You can invite Bookhuddle members or people outside of Bookhuddle to join your
group; you can control who can join the group via the group settings.

Your group will have three default book lists that you can use to manage the
group's reading. The default lists are: Read Books, Books To Read, Currently
Reading, but you can create any number of lists.

Each group also has a forum where group members can discuss.

Give it a try.

------
LPTS
Maybe you will not want my feedback. Not sure what page you want it on either.

I don't like the design on the front page. You need to redesign the front page
by starting completely from scratch and thinking minimal. This site looks like
it was a barge where you just kept piling on whatever would fit wherever until
you had a full page to launch. Don't show 5 new member photos on the front
page when members don't add photos. I really don't like the hyperlink blue
color that is on text that isn't hyperlinked.
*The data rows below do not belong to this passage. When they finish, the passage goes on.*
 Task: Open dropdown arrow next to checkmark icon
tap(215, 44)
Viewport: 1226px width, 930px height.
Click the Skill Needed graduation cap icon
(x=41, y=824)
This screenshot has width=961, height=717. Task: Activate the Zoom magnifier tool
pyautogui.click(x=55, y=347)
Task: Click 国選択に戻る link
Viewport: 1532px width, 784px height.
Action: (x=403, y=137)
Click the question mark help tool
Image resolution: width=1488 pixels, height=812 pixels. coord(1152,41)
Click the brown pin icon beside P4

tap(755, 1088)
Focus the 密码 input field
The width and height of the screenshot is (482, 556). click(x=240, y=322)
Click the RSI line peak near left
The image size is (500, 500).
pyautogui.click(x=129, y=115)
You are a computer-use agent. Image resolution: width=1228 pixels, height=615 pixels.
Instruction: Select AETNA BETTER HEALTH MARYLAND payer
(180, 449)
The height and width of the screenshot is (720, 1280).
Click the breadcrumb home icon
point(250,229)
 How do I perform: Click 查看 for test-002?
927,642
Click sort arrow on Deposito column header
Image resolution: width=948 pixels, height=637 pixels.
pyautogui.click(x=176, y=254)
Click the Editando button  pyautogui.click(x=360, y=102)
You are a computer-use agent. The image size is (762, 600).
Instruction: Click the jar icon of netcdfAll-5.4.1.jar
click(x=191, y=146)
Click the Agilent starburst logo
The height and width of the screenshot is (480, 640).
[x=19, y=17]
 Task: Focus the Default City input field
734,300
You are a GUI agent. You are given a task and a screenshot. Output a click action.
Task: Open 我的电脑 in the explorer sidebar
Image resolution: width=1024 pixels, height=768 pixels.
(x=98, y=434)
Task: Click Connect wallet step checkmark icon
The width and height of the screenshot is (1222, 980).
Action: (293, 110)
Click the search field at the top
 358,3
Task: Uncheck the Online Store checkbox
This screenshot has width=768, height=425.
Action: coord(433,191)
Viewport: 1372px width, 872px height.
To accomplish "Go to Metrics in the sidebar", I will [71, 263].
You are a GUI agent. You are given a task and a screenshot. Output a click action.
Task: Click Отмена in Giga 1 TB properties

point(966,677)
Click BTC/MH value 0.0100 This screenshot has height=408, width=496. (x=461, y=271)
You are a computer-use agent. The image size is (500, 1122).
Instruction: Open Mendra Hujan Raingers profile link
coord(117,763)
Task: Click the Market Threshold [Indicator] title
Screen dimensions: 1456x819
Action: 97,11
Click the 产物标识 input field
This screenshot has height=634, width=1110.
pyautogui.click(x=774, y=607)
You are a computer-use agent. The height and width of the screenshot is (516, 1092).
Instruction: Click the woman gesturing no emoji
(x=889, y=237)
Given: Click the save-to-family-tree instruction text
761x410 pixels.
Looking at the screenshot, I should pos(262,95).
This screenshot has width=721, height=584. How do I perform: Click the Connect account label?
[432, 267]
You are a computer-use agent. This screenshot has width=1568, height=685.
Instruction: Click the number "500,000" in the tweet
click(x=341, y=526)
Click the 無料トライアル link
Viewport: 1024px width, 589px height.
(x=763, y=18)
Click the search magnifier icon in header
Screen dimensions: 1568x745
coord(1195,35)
Look. I'm sorry. It looks like you worked hard on it. And I love reading. But,
it's 2008. We're almost a decade into the 21st century. I want to be able to
take a batch of picture of my books bar codes and upload them and have it
generate the list of my books automatically. Then, I want to be able to rate
my books, easily, like on netflix, and get new recommendations based on that,
and a list of local friends that might have the same taste in books. I want to
say what books I would loan out, and be able to trade and loan books locally
with other people who like similar books. I want it to suggest people and
reading for book clubs automatically and well. Like "There are 20 people in
your area we think would like reading The Cat in the Hat. Would you be
interested in joining with some of them to read this as a book club?" You just
don't have anything that seems compelling to me.

This just seems like something out of the 20st century. It's the 21st century.
Go eat some psychedelic mushrooms and lie back and absorb that we're a decade
into the 21st century. Vision, people. Is this really the best you can bring
to the 21st century? All human history happened so you could create the 20
things on that front page that distract each other for my divided attention?
Where is the vision?